A multi-agent based integrated volt-var optimization engine for fast vehicle-to-grid reactive power dispatch and electric vehicle coordination

Abstract Electric Vehicles have been receiving increasing attention. As the number of electric vehicles increases, uncoordinated charging of electric vehicles can lead to voltage and frequency instability in microgrids. Various methods have been proposed for electrical vehicle coordination, where most of them focused on controlling active power. Vehicle-to-grid var has been recently included in volt-var optimization approaches, which aim at improving voltage stability using var sources. However, most of these approaches are based on computationally inefficient heuristic methods, which are not applicable to handle fast-changing vehicle-to-grid var. Furthermore, the uncertainties and charging demands of electric vehicles have not been considered thoroughly. In this paper, an integrated volt-var optimization engine is proposed for distributed electric vehicle charging coordination and fast vehicle-to-grid var dispatch, considering the uncertainties and charging demands of electric vehicles. The proposed method is based on a multi-agent system, which distributes complex optimization processes to enhance computational efficiency.

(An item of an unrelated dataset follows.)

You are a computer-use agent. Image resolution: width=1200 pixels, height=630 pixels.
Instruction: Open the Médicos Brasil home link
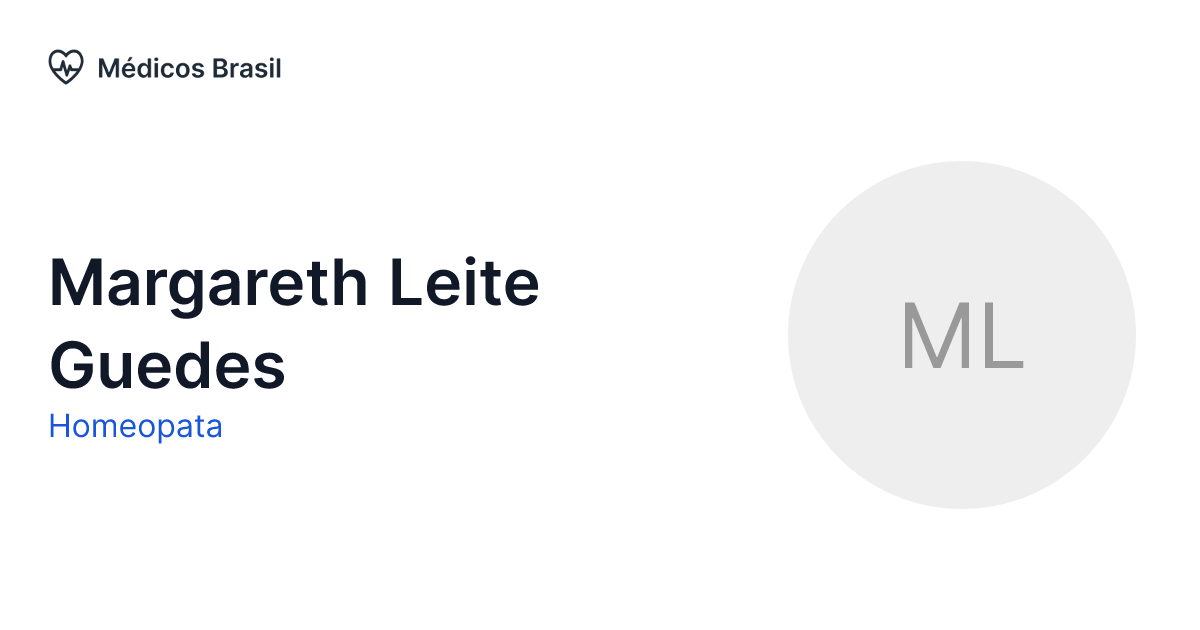(x=189, y=68)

Case studies show that the proposed distributed method reduces up to 92% computational time without economic losses, compared with the central coordination. It is also observed that the costly usage of diesel generators can be reduced by employing more vehicle-to-grid var due to their similar functionality in voltage regulation. Surprisingly, it is found that when utilizing the power support from electric vehicles and diesel generators, the computational time decreases even when more decision variables are added.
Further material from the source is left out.